DOCUMENT SEGMENT
=== Begin Enclosure ===
Swine Flu Pandemic: In the spring of 2009, a novel influenza A (H1N1) virus emerged. It was detected first in the United States and spread quickly across the United States and the world. This new H1N1 virus contained a unique combination of influenza genes not previously identified in animals or people. This virus was designated as influenza A (H1N1)pdm09 virus. Ten years later work continues to better understand influenza, prevent disease, and prepare for the next pandemic.
The (H1N1)pdm09 virus was very different from H1N1 viruses that were circulating at the time of the pandemic. Few young people had any existing immunity (as detected by antibody response) to the (H1N1)pdm09 virus, but nearly one-third of people over 60 years old had antibodies against this virus, likely from exposure to an older H1N1 virus earlier in their lives. Since the (H1N1)pdm09 virus was very different from circulating H1N1 viruses, vaccination with seasonal flu vaccines offered little cross-protection against (H1N1)pdm09 virus infection.
=== End Enclosure ===
STORED DATA
=== Begin Enclosure ===
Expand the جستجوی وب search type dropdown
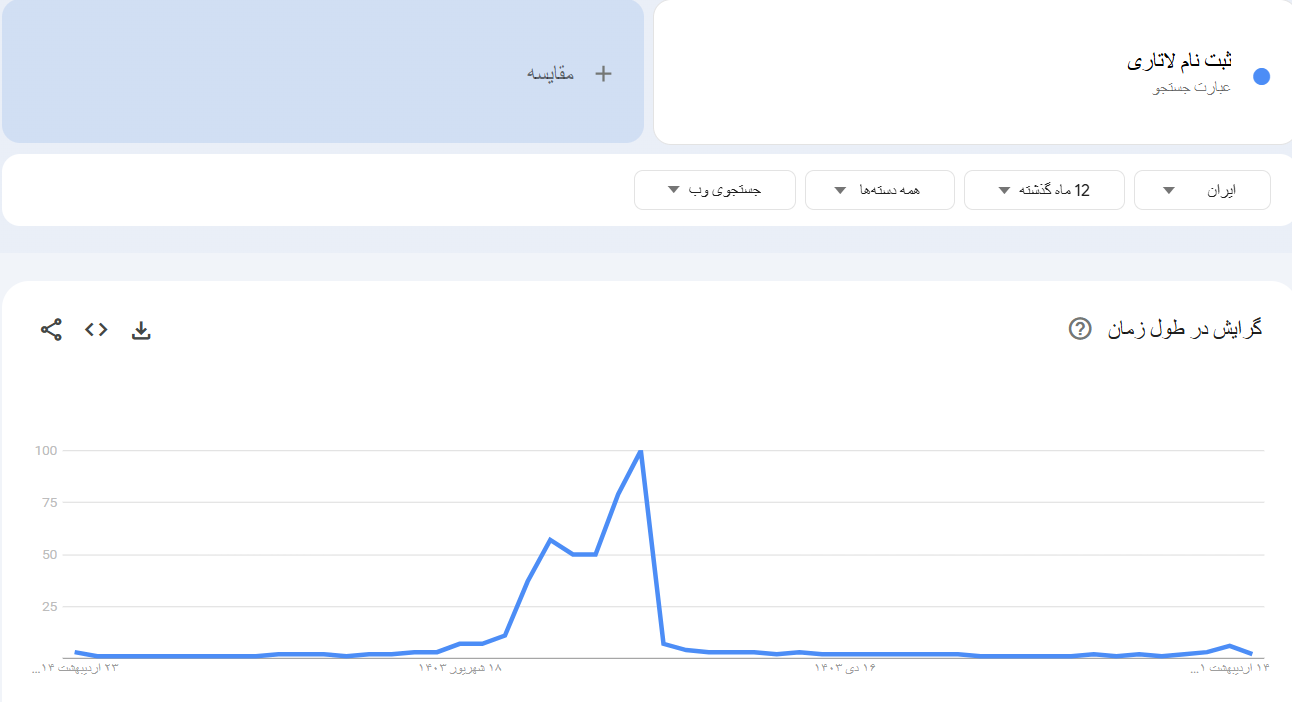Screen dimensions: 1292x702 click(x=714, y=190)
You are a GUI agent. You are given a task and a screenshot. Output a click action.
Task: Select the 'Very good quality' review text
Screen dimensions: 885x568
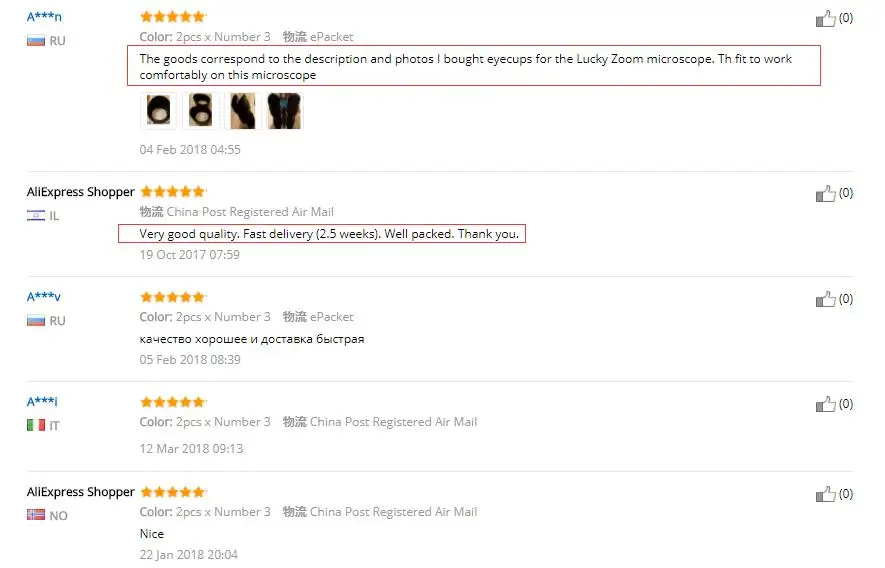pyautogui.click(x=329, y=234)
=== End Enclosure ===
=== Begin Enclosure ===
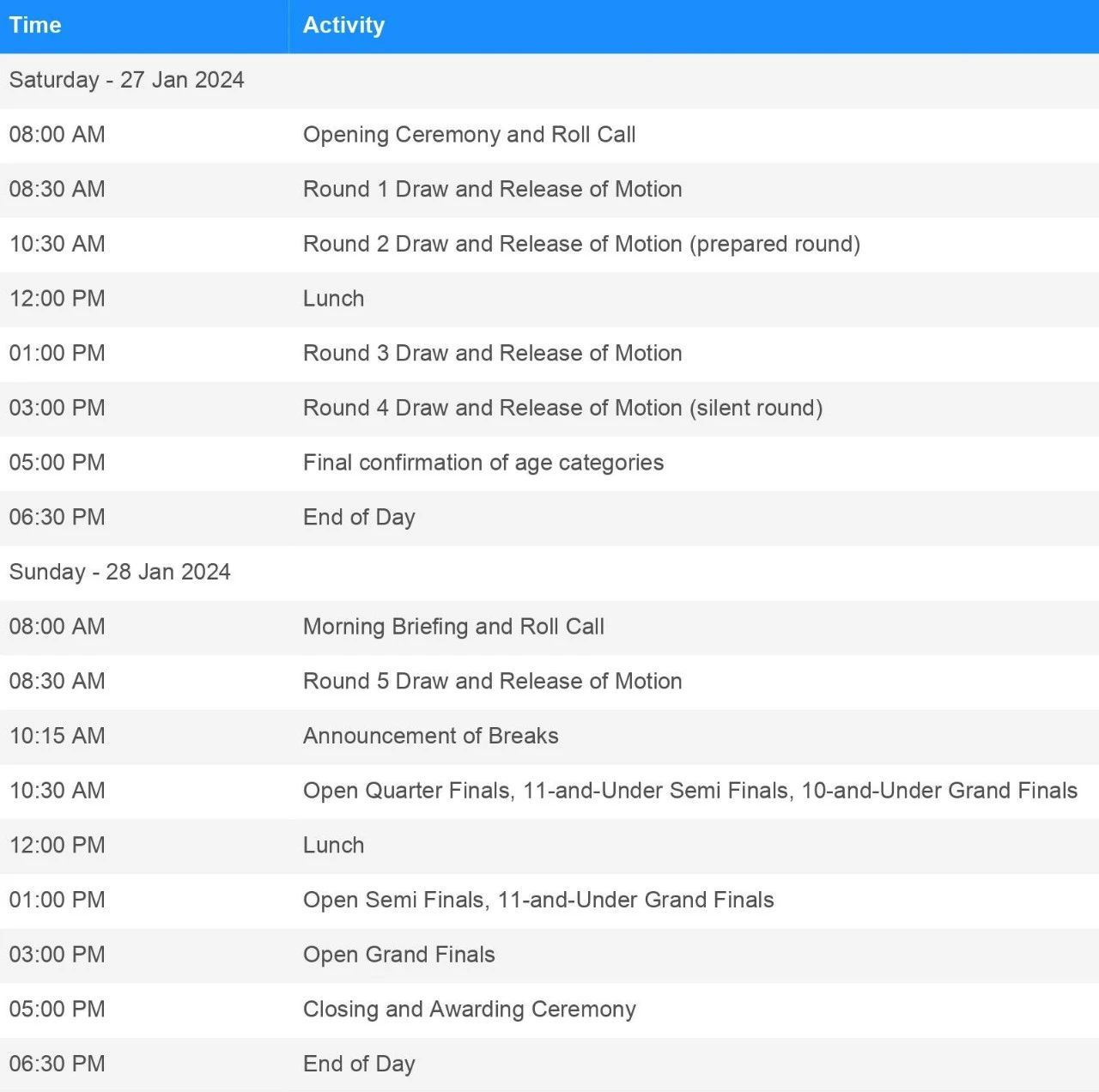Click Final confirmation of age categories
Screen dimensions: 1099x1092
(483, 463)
=== End Enclosure ===
=== Begin Enclosure ===
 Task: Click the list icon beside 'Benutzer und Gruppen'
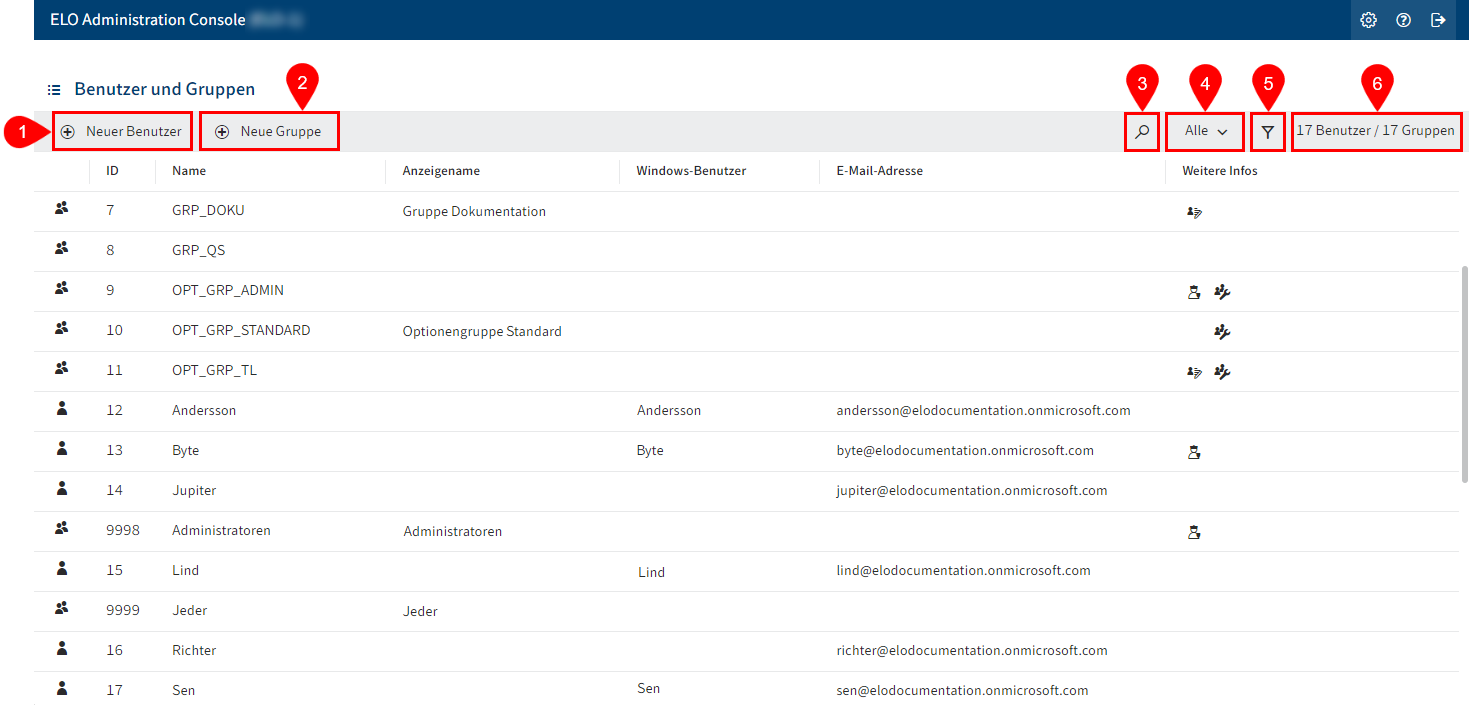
=== End Enclosure ===
QUESTIONS ON THE MATERIAL
1. In the passage about the 2009 H1N1 pandemic, what share of people over 60 years old had antibodies against the (H1N1)pdm09 virus?
2. Pick up the passage about the 2009 H1N1 pandemic after its last sentence and carry it forward.
The entries can be set aside; they aren't needed here.

RESULTS OF THE TASKS
1. Nearly one-third.

2.
Globally, 80 percent of (H1N1)pdm09 virus-related deaths were estimated to have occurred in people younger than 65 years of age. This differs greatly from typical seasonal influenza epidemics, during which about 70 percent to 90 percent of deaths are estimated to occur in people 65 years and older.
With more antiviral medications approved, recommended and available, treatment options have improved for both hospitalized patients with severe influenza and outpatients seeking treatment early for uncomplicated influenza.